> [Task statement] Copy out, from the data, each line containing the string "below".

> [Data under study]

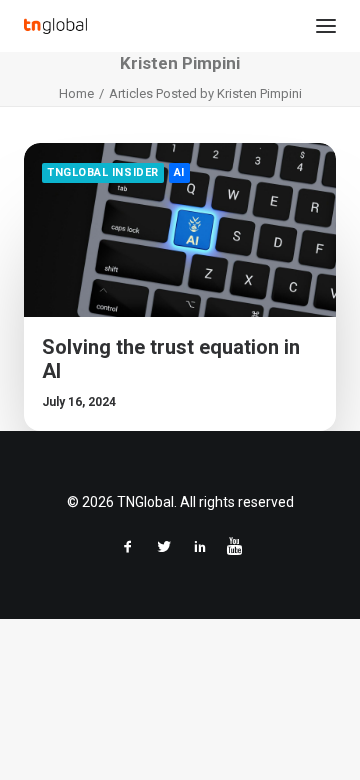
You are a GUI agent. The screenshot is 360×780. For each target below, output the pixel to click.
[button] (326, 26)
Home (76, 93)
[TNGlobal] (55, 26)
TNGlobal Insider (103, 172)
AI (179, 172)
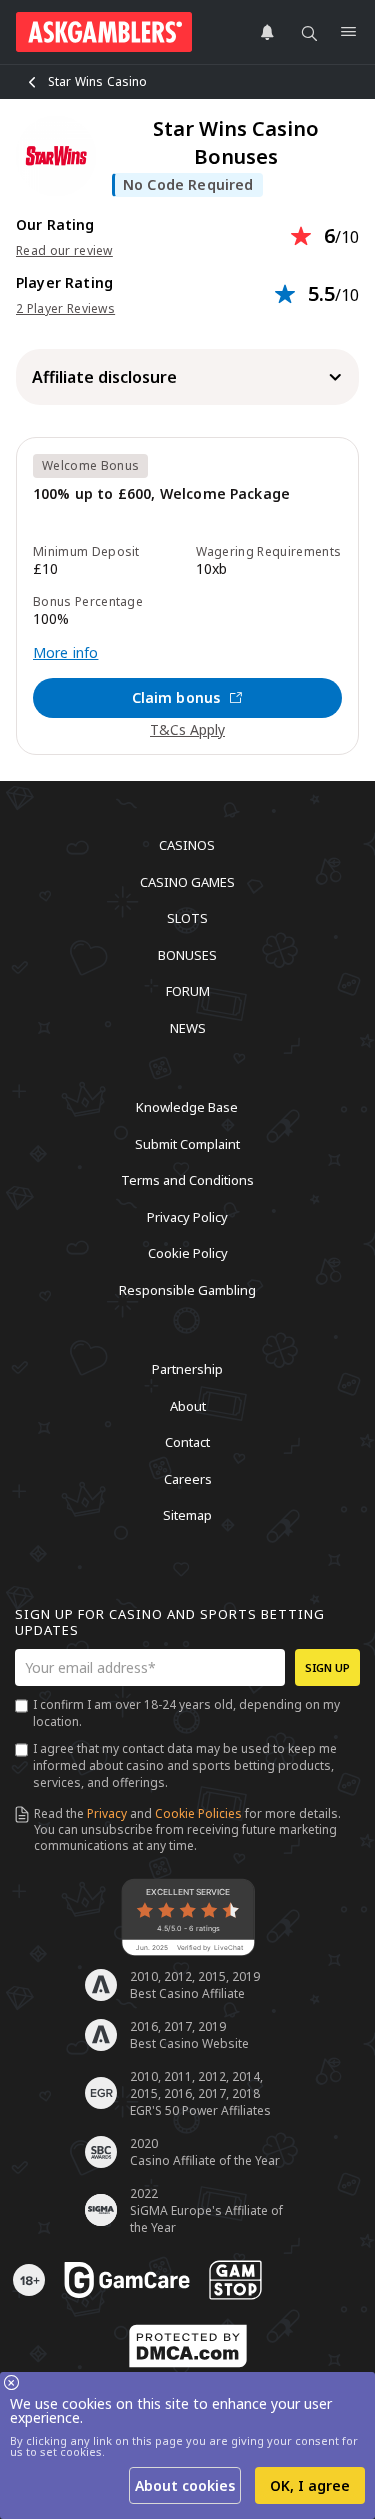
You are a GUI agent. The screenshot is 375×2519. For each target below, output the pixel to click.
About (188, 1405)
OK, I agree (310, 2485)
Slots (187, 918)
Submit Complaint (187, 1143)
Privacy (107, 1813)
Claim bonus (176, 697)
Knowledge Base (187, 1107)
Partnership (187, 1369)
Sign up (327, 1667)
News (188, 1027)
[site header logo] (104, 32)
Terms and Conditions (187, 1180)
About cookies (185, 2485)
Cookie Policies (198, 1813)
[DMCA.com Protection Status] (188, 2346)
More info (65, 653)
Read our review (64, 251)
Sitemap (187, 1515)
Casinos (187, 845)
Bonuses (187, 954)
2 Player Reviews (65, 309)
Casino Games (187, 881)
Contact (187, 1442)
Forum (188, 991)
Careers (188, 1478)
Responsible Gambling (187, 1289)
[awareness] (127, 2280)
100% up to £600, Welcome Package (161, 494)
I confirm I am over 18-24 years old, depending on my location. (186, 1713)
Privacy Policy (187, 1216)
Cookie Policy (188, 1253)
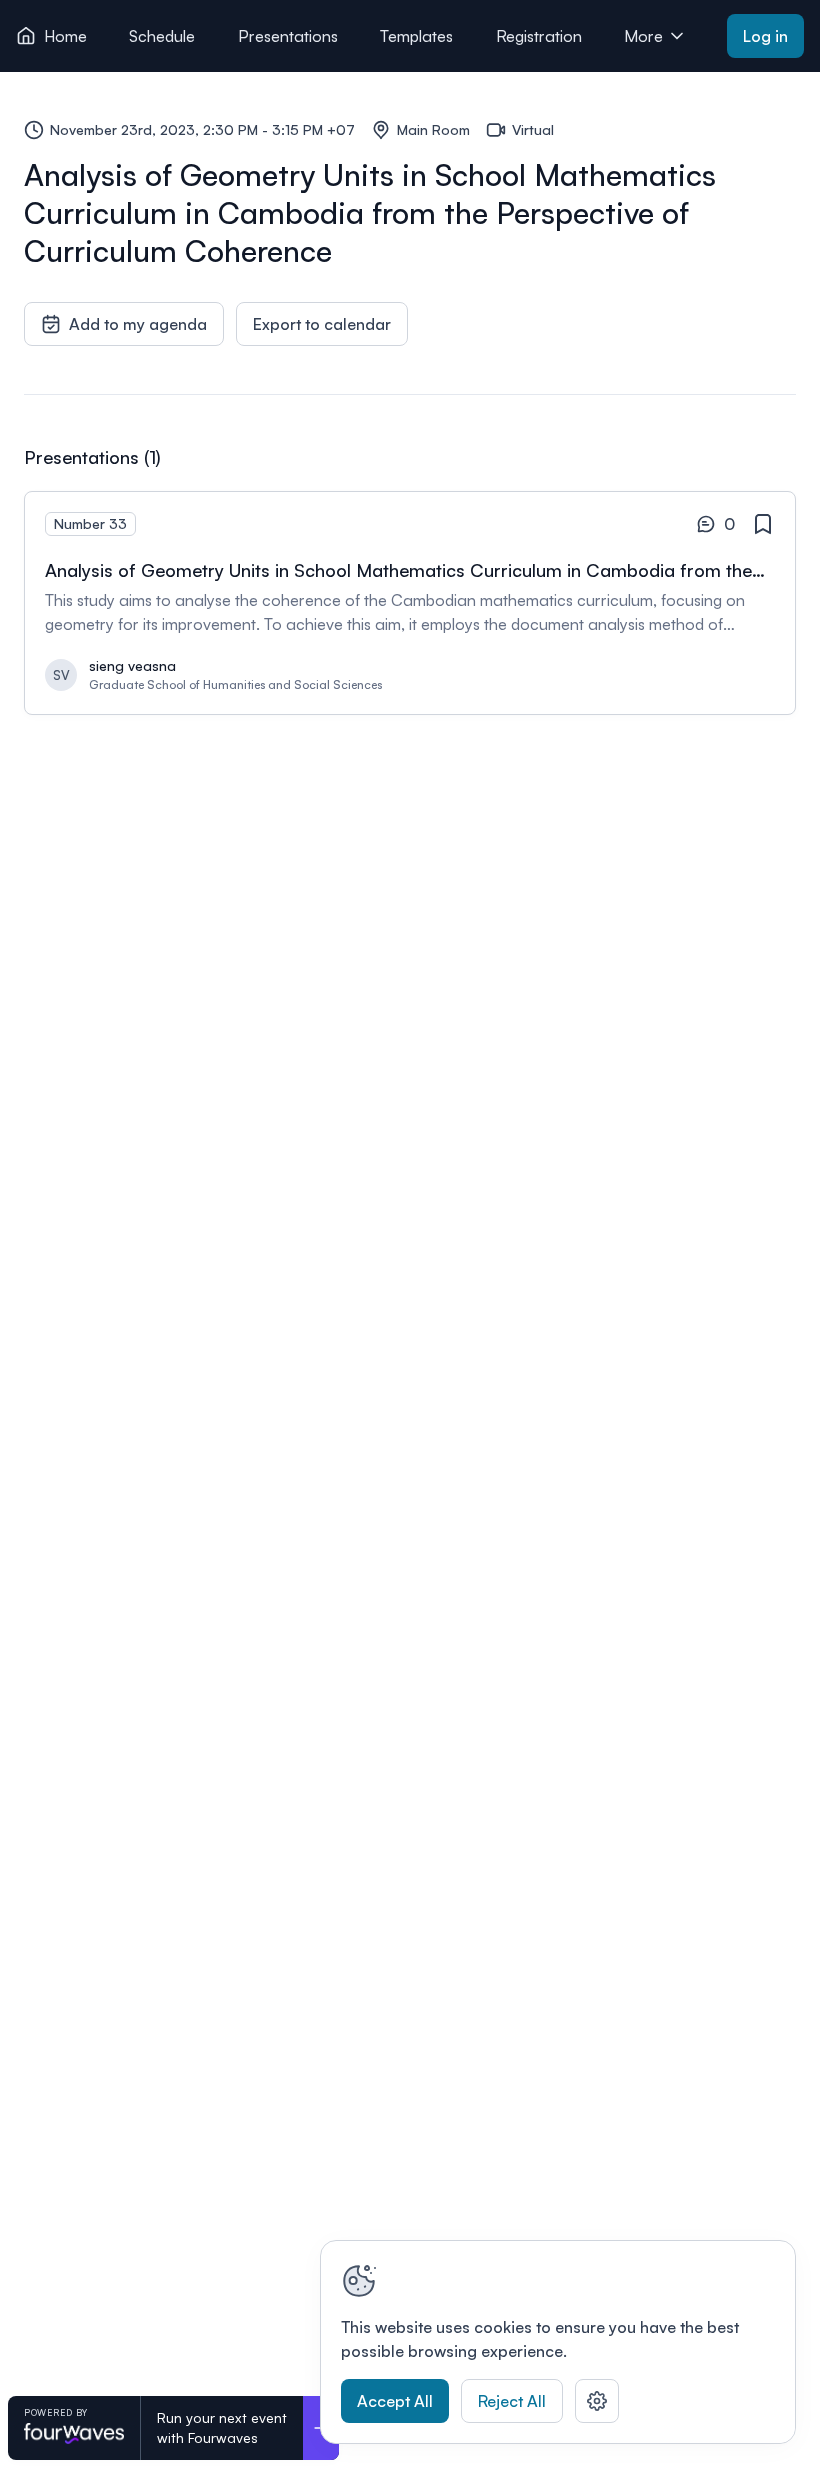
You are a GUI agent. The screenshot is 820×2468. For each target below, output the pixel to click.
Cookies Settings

---

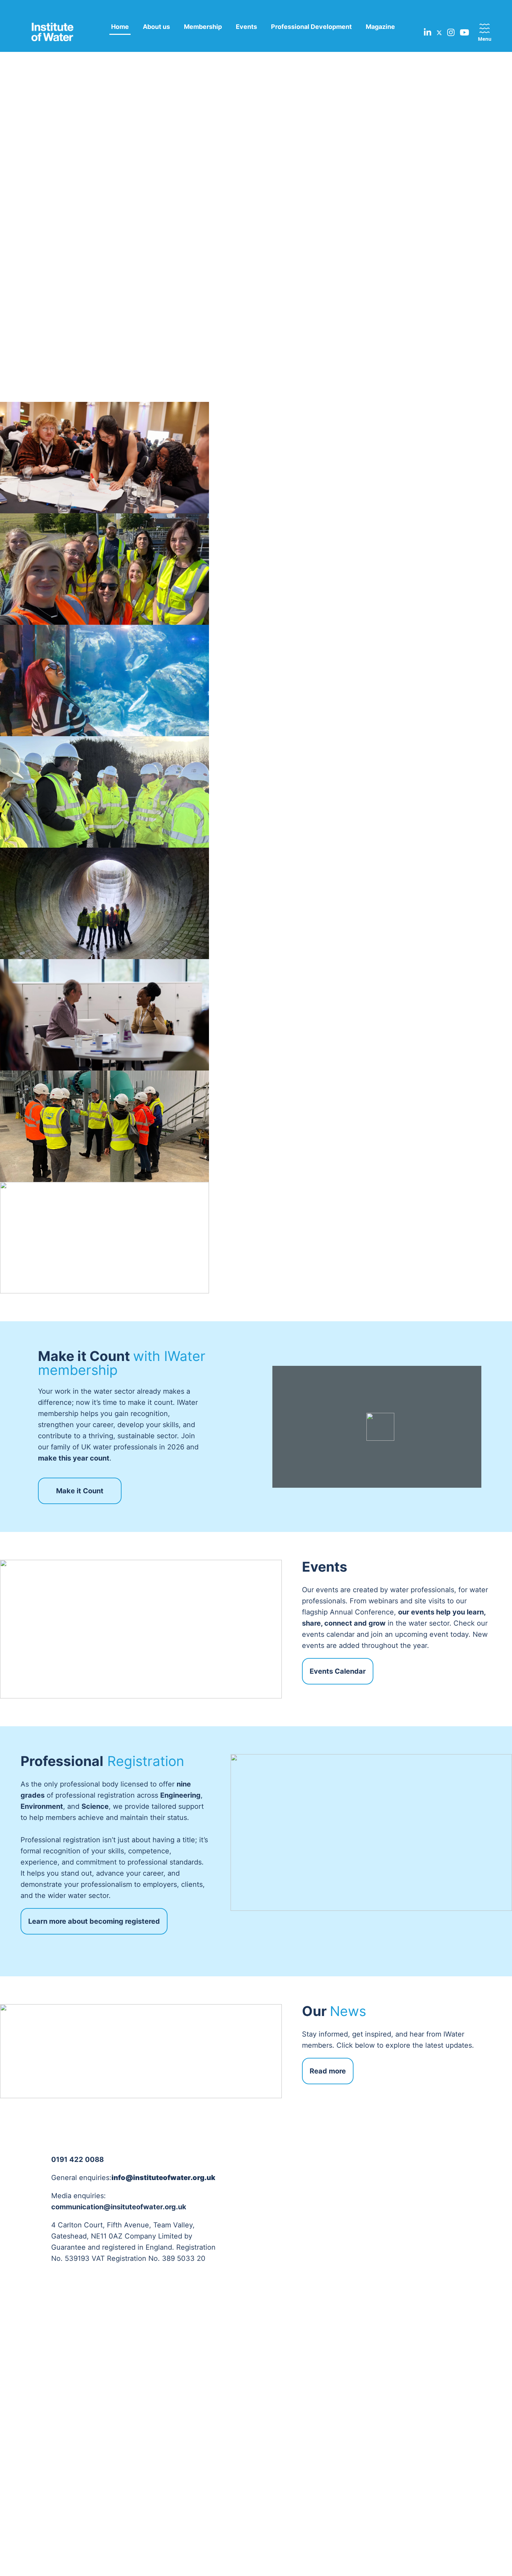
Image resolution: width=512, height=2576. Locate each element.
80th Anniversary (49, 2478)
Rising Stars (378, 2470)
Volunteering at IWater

> [Answer for the task]
You are a GUI agent. The screenshot is 360×780. For each target below, output the pixel to click.
You are a GUI agent. The screenshot is 375×2519. For each target below, output the pixel to click.
You are a GUI agent. The screenshot is 820×2468. For each target below, output the pixel to click.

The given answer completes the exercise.